Re: [PATCH v7 09/12] sysfs: fix deadlock race with module removal
From: Dan Williams
Date: Mon Sep 20 2021 - 22:05:11 EST
On Mon, Sep 20, 2021 at 2:17 PM Luis Chamberlain <mcgrof@xxxxxxxxxx> wrote:
>
> On Mon, Sep 20, 2021 at 01:52:21PM -0700, Dan Williams wrote:
> > On Fri, Sep 17, 2021 at 10:05 PM Luis Chamberlain <mcgrof@xxxxxxxxxx> wrote:
> > > This deadlock was first reported with the zram driver, however the live
> > > patching folks have acknowledged they have observed this as well with
> > > live patching, when a live patch is removed. I was then able to
> > > reproduce easily by creating a dedicated selftests.
> > >
> > > A sketch of how this can happen follows:
> > >
> > > CPU A CPU B
> > > whatever_store()
> > > module_unload
> > > mutex_lock(foo)
> > > mutex_lock(foo)
> > > del_gendisk(zram->disk);
> > > device_del()
> > > device_remove_groups()
> >
> > This flow seems possible to trigger with:
> >
> > echo $dev > /sys/bus/$bus/drivers/$driver/unbind
> >
> > I am missing why module pinning
>
> The aspect of try_module_get() which comes to value to prevent the
> deadlock is it ensures kernfs ops do not run once exit is on the way.
>
> > is part of the solution when it's the
> > device_del() path that is racing?
>
> But its not, the device_del() path will yield until the kernfs op
> completes.
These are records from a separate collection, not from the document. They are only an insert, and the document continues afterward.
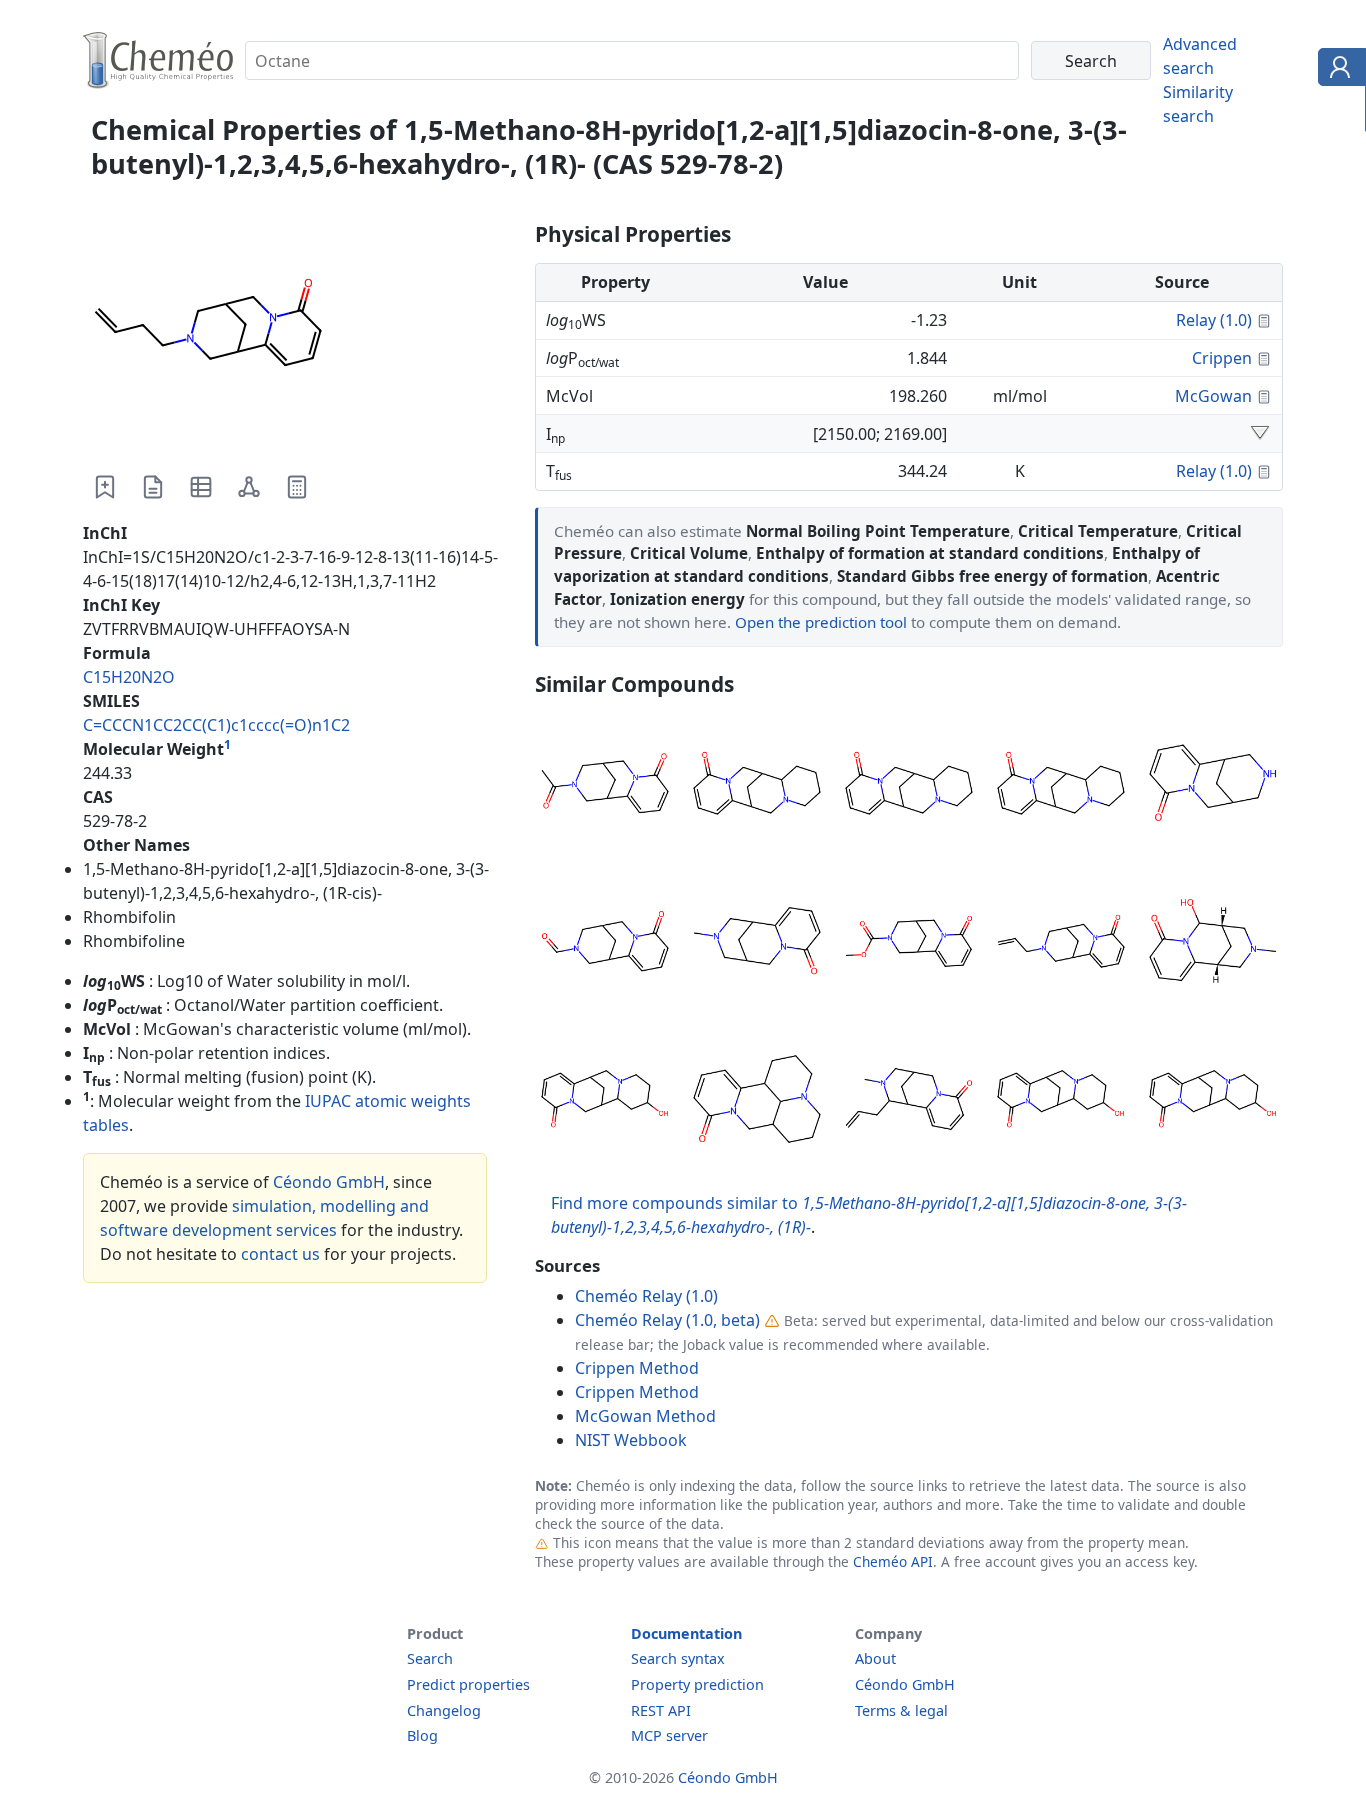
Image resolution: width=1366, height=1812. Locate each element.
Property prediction (697, 1684)
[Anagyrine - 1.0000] (1061, 786)
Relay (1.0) (1214, 320)
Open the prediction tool (821, 622)
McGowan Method (645, 1416)
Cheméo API (893, 1561)
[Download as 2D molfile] (249, 487)
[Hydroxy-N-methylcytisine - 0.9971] (1213, 944)
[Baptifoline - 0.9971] (605, 1102)
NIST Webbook (631, 1440)
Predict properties (468, 1684)
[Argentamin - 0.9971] (1213, 1102)
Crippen (1222, 358)
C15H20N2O (129, 677)
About (875, 1658)
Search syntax (678, 1658)
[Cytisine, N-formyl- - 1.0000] (605, 944)
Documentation (686, 1633)
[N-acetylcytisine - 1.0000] (605, 786)
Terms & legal (901, 1710)
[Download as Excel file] (201, 487)
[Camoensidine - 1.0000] (757, 786)
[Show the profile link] (1337, 70)
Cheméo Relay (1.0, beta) (667, 1320)
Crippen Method (637, 1368)
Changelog (444, 1710)
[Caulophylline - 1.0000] (757, 944)
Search (430, 1658)
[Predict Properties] (297, 487)
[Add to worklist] (105, 487)
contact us (280, 1254)
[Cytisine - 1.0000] (1213, 786)
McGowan (1213, 396)
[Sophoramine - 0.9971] (757, 1102)
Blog (422, 1735)
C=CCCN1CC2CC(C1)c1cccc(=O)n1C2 (216, 725)
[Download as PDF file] (153, 487)
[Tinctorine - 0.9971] (909, 1102)
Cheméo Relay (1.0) (646, 1296)
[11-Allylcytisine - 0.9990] (1061, 944)
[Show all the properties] (1260, 434)
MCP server (669, 1735)
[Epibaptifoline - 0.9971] (1061, 1102)
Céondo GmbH (329, 1182)
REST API (661, 1710)
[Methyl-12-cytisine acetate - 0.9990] (909, 944)
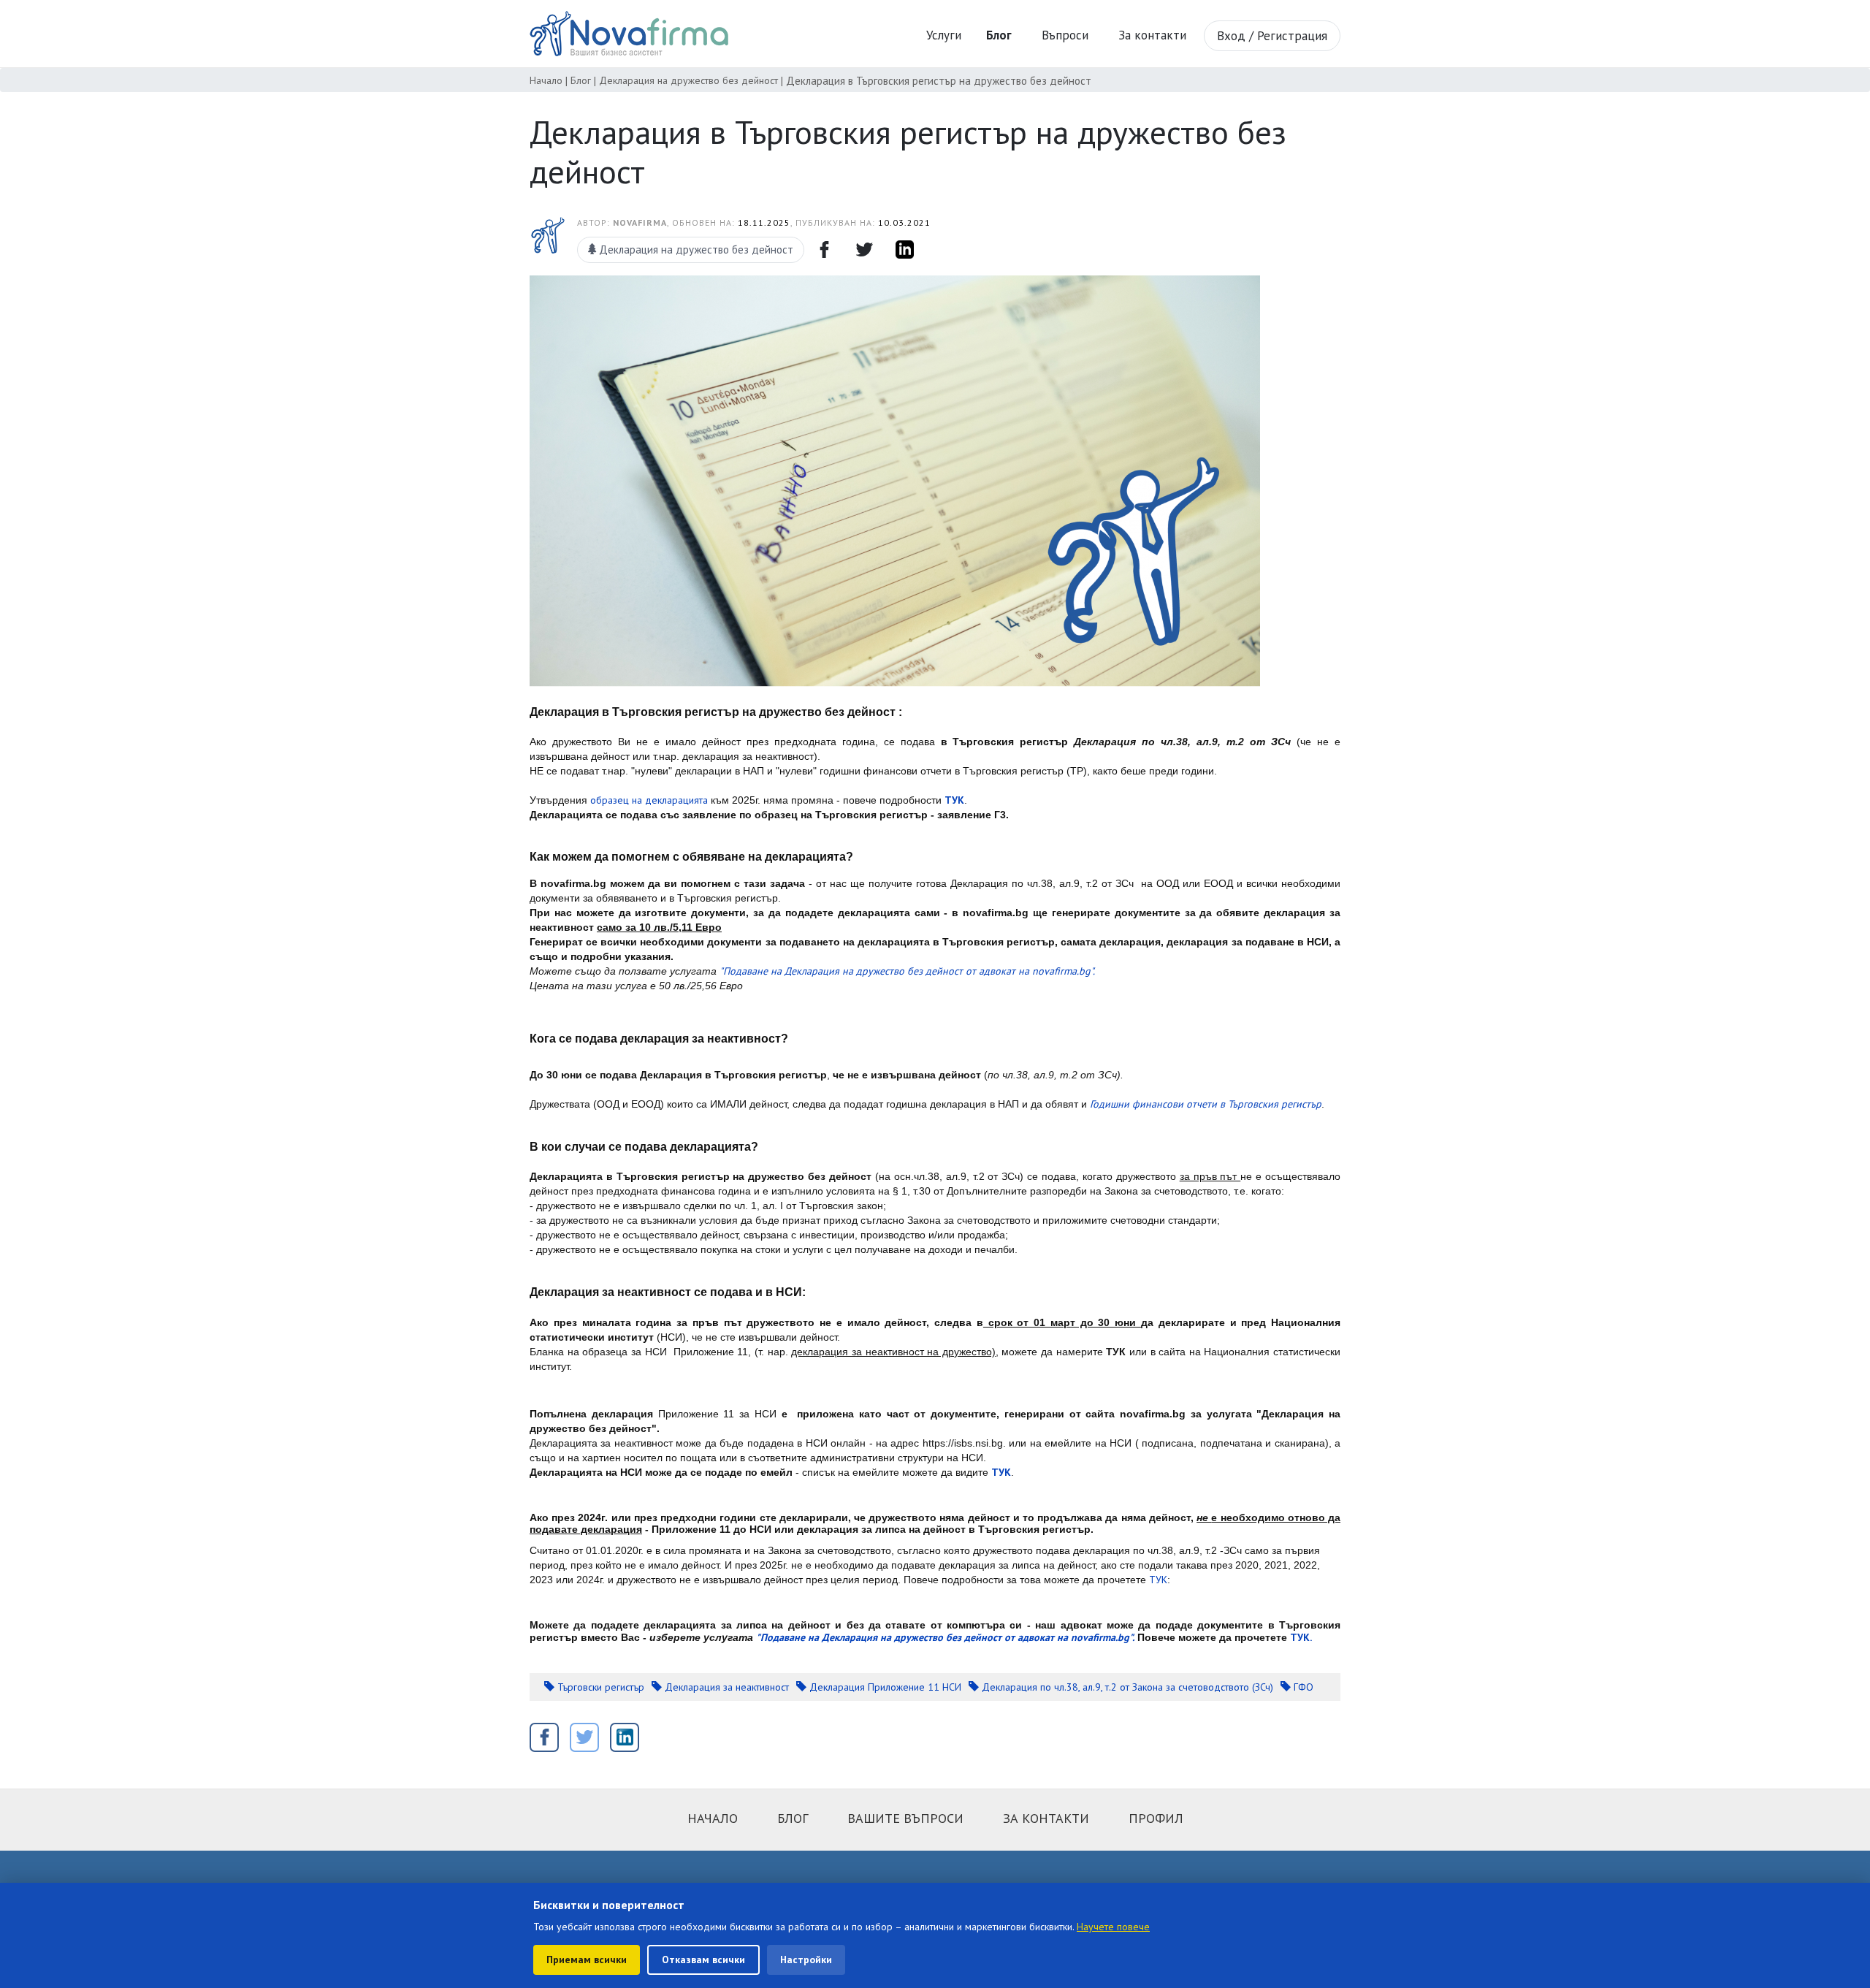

It is fine to wait there.
>
> The deadlock happens if a module exit routine uses a lock which is
> also used on a sysfs op. If the lock was first held by module exit,
> and module exit is waiting for the kernfs op to complete, and the
> kernfs op is waiting to hold the same lock then the exit will wait
> forever.
>
> > Module removal is just a more coarse
> > grained way to trigger unbind => device_del().
>
> Right, but the device_del() path is not sharing a lock with the sysfs op.
The deadlock in the example comes from holding a lock over
device_del() that is also taken in a kernfs op. For example, the code
above looks like something that runs from driver.remove(), not
exclusively module_exit(). Yes, module_exit() may trigger
driver.remove() via driver_unregister(), but there's other ways to
trigger driver.remove() that do not involve module_exit().
> > Isn't the above a bug
> > in the driver, not missing synchronization in kernfs?
>
> We can certainly take the position as an alternative:
>
> "thou shalt not use a lock on exit which is also used on a syfs op"
>
> However that seems counter intuitive, specially if we can resolve the
> issue easily with a try_module_get().
Again, I don't see how try_module_get() can affect the ABBA failure
case of holding a lock over device_del() that is also held inside
sysfs op. I agree that the problem is subtle. Does lockdep not
complain about this case? If it's going to be avoided in the core it
seems try_module_get() does not completely cover the hole that
unsuspecting driver writers might fall into.